Taken from a western bajada of the San Andres Mountains in southern New Mexico, this image looks northwest over the W Spear Bar Ranch in the Jornada del Muerto, and shows a broad expanse of Chihuahuan Desert grassland invaded by creosote bush. The vegetation in the left half of the image was chemically treated with tebuthiuron by the BLM through its Restore New Mexico program. Increased production of perennial grasses in the treated area results from reduced competition from the creosote bush.
Gravels and rocks that predominantly cover the soil surface stabilize the soil surface and reduce the potential for erosion by both wind and water.
The color change from yellow to green demarcates the transition zone between treated and untreated areas. In the treated area on the left, vegetation was chemically treated with tebuthiuron to control creosotebush.

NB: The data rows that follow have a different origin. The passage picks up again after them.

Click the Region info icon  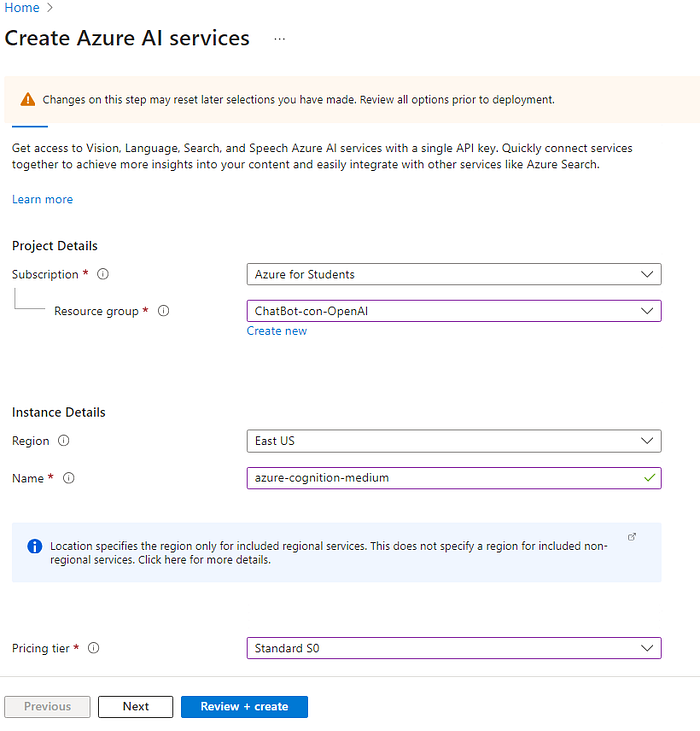point(64,441)

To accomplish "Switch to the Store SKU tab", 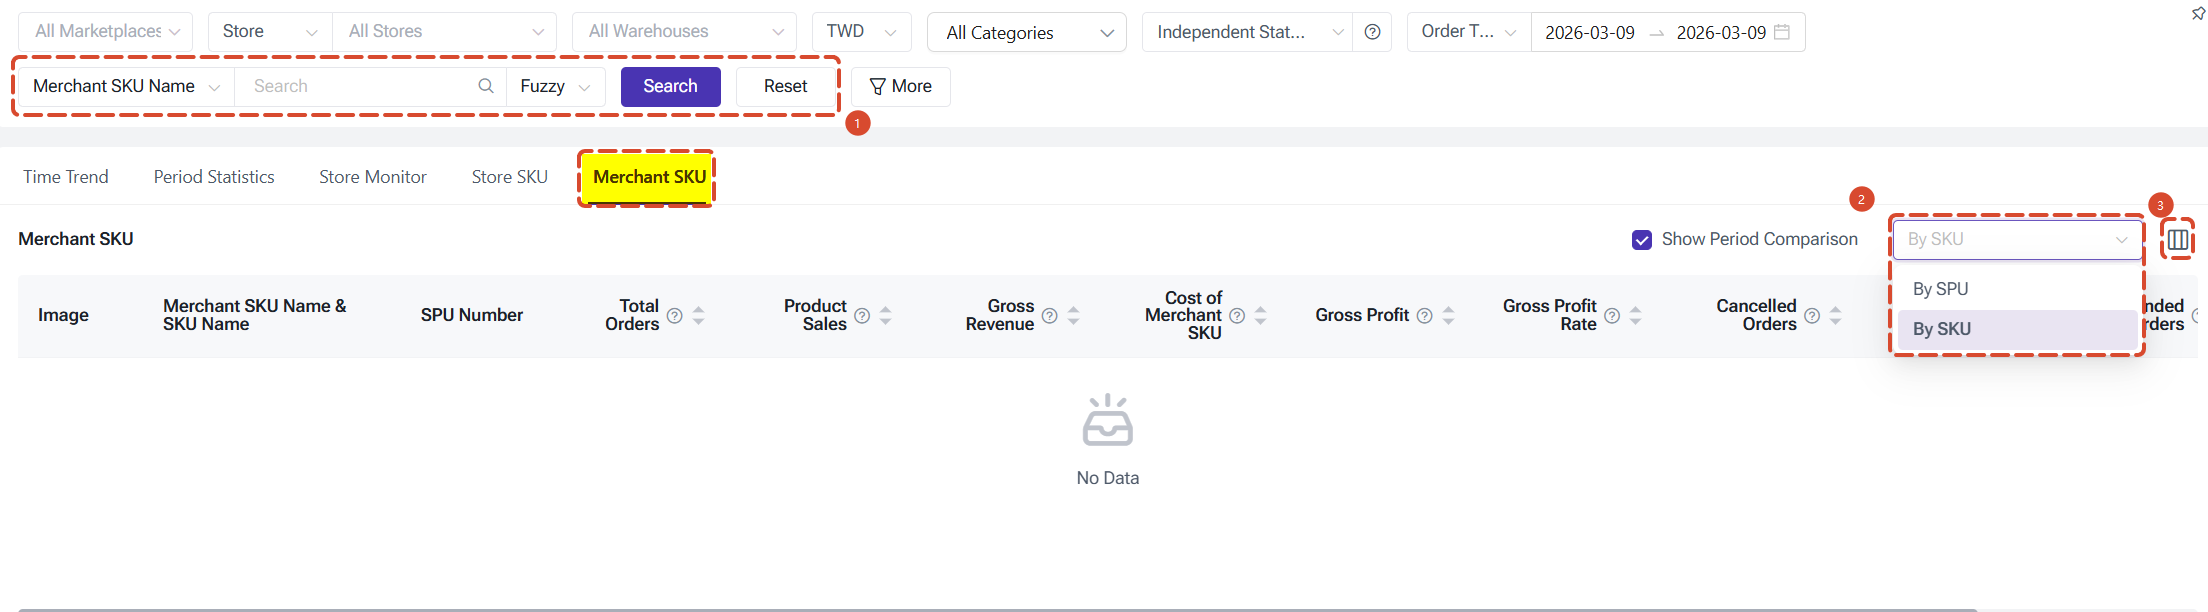I will click(510, 177).
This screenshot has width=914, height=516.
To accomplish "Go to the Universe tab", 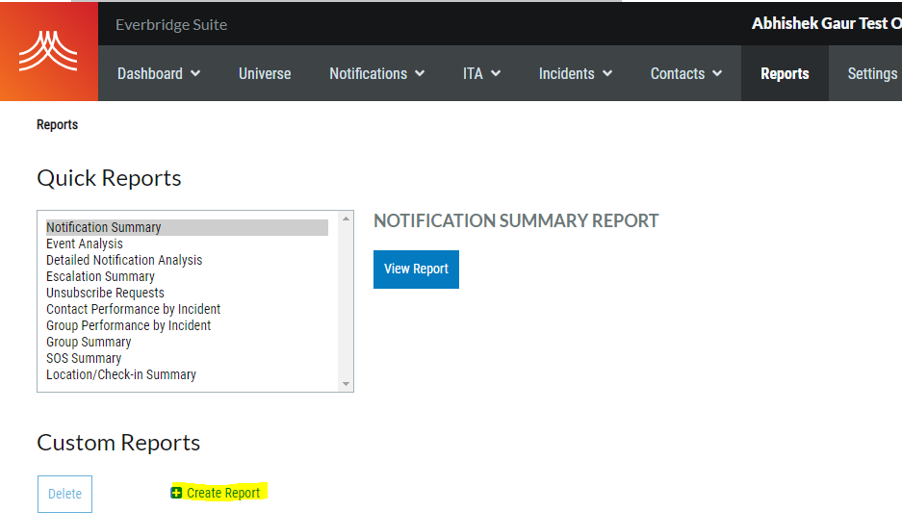I will pos(265,74).
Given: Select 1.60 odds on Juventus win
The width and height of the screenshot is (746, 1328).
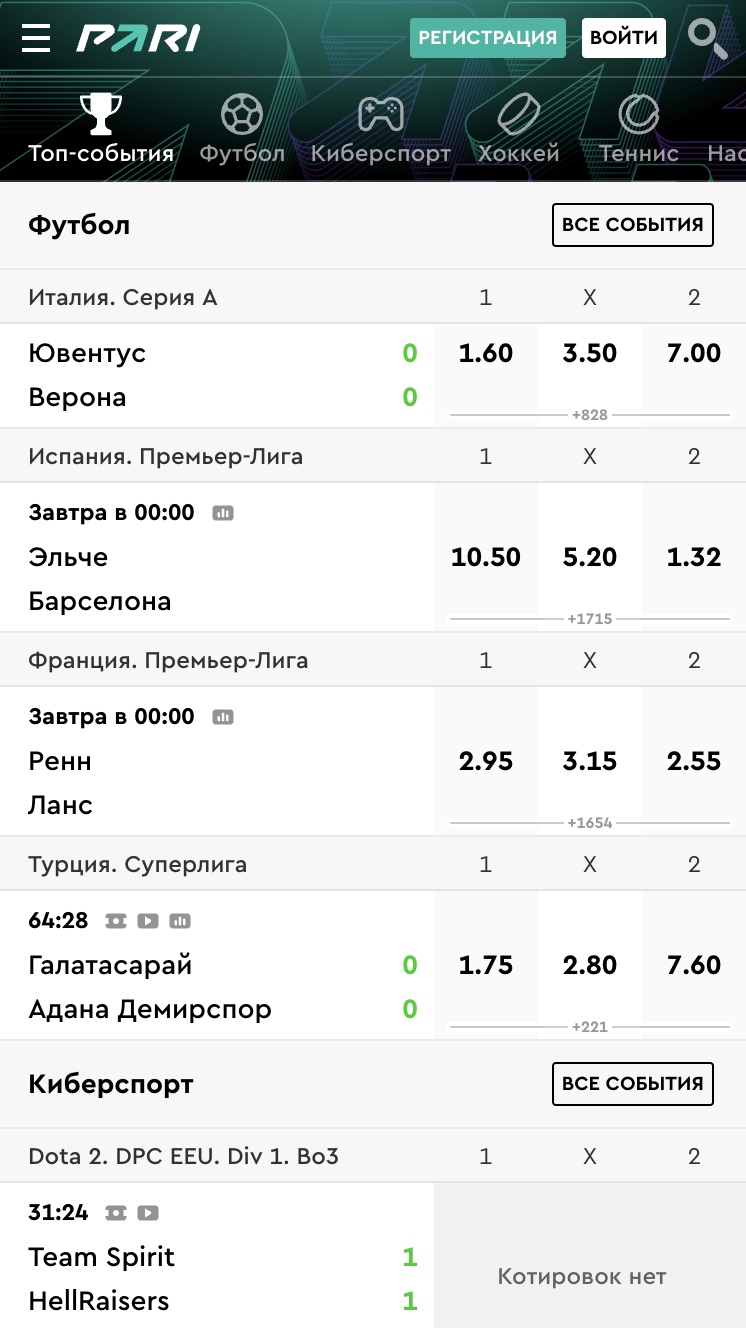Looking at the screenshot, I should 486,353.
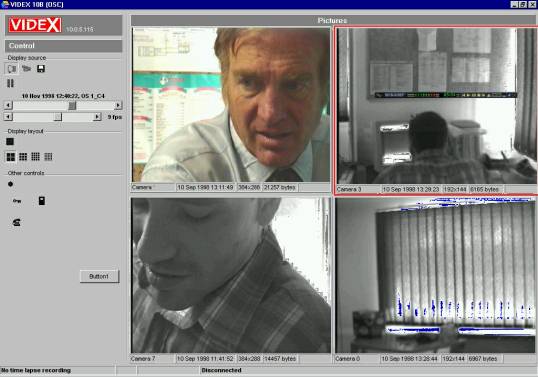Screen dimensions: 538x377
Task: Select the Camera 0 blinds picture
Action: pos(435,275)
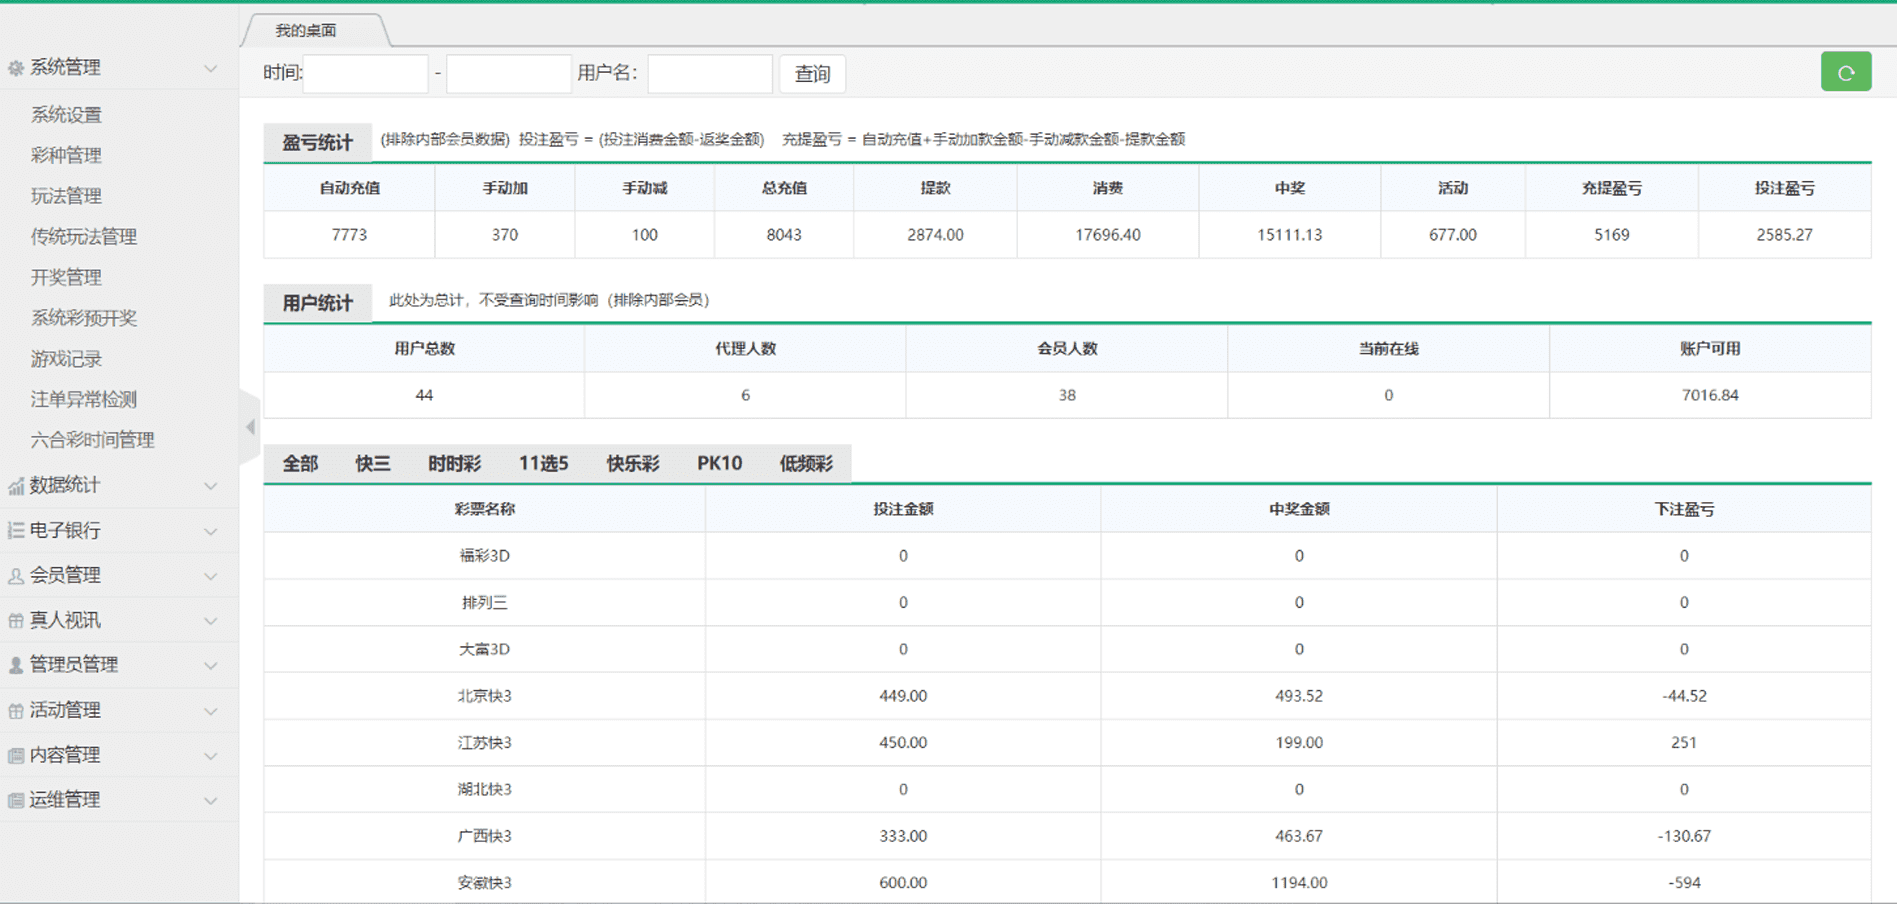Click the gift icon beside 活动管理
Viewport: 1897px width, 904px height.
[x=15, y=711]
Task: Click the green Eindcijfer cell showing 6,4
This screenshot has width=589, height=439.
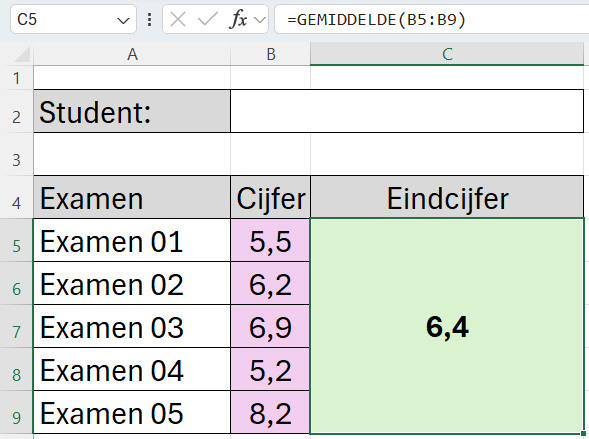Action: pos(447,326)
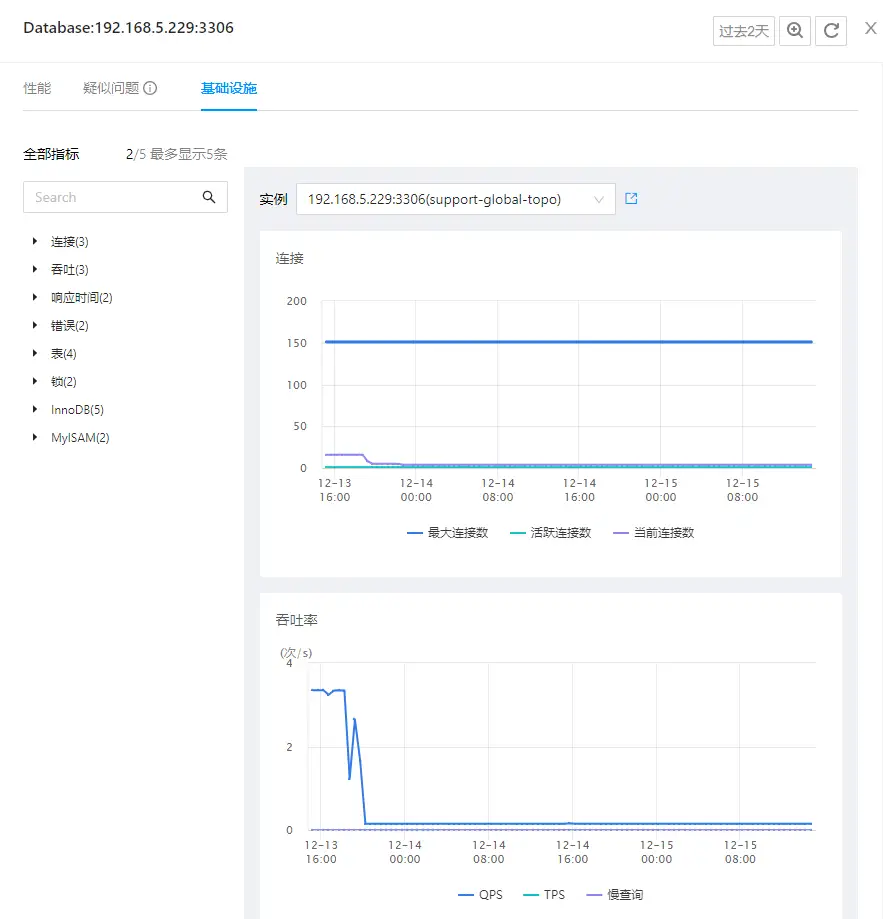Toggle 当前连接数 legend series
Viewport: 883px width, 919px height.
[x=653, y=533]
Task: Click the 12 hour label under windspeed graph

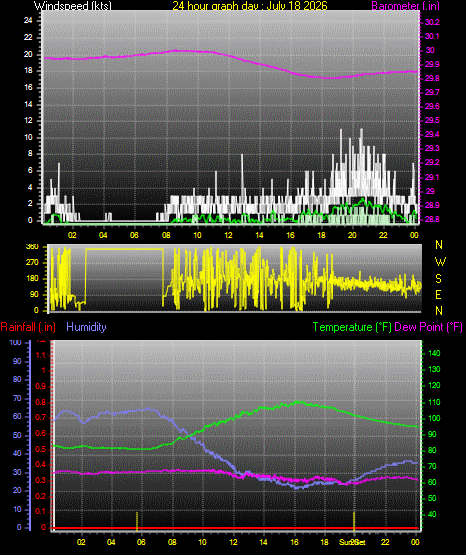Action: [x=228, y=235]
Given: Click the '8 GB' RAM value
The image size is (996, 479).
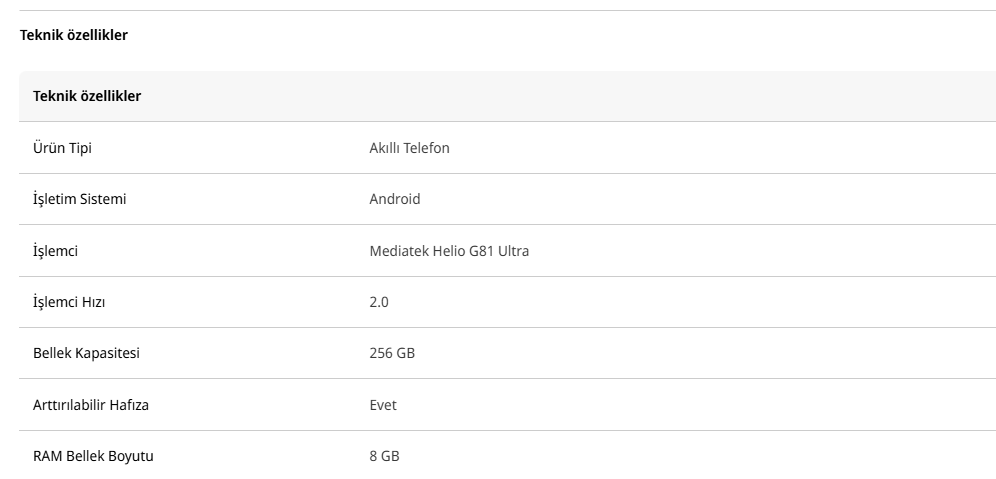Looking at the screenshot, I should pyautogui.click(x=385, y=456).
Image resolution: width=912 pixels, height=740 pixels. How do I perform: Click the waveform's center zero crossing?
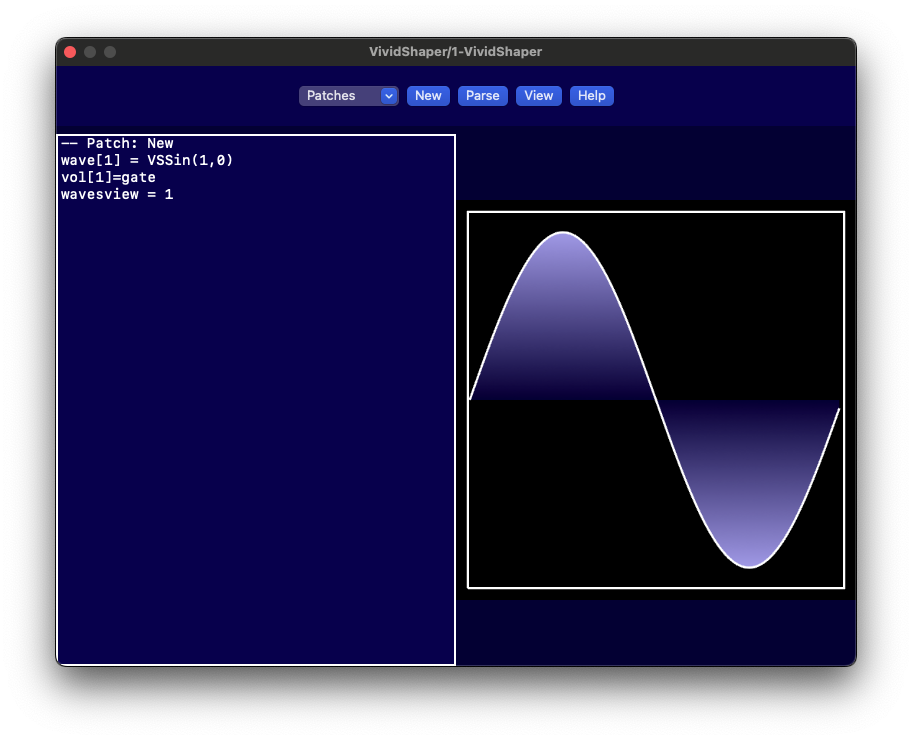656,400
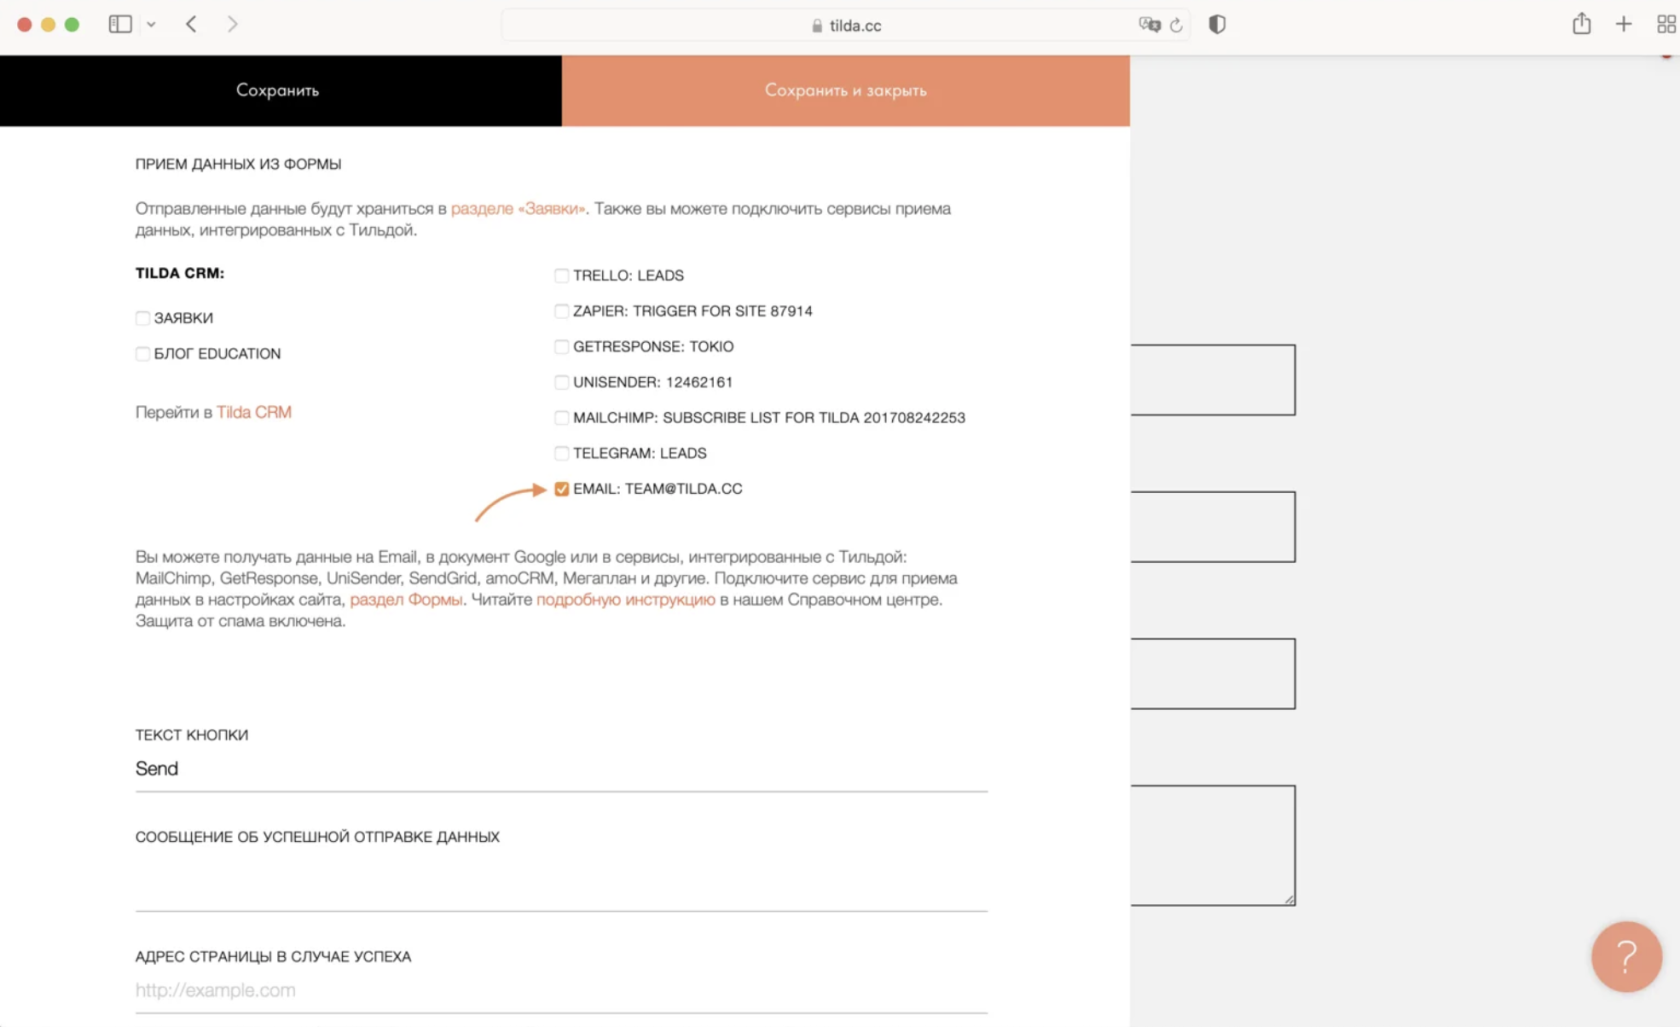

Creosotebush (Larrea tridentata) is a clonal, multi-stemmed, evergreen shrub that is native to the hot deserts of the southwestern US and northern Mexico. This species is abundant on sandy and gravelly soils, and has successfully invaded former grasslands throughout this region.
Ocotillo (Fouquieria splendens) is a large shrub with multiple, unbranched stems armed with long thorns. The shrubs are common on dry slopes and mesas, and tend to proliferate on limy slopes.
Ocotillo is drought deciduous shrub, capable of producing several sets of leaves throughout a single growing season. Leaves are produced when moisture conditions are favorable; the plant sheds its leaves when soil moisture become limiting, but will produce a subsequent set of leaves following rains that replenish soil moisture. Although the green striations in the bark contain chloroplasts and chlorophyll, stem photosynthesis has not been observed in this species.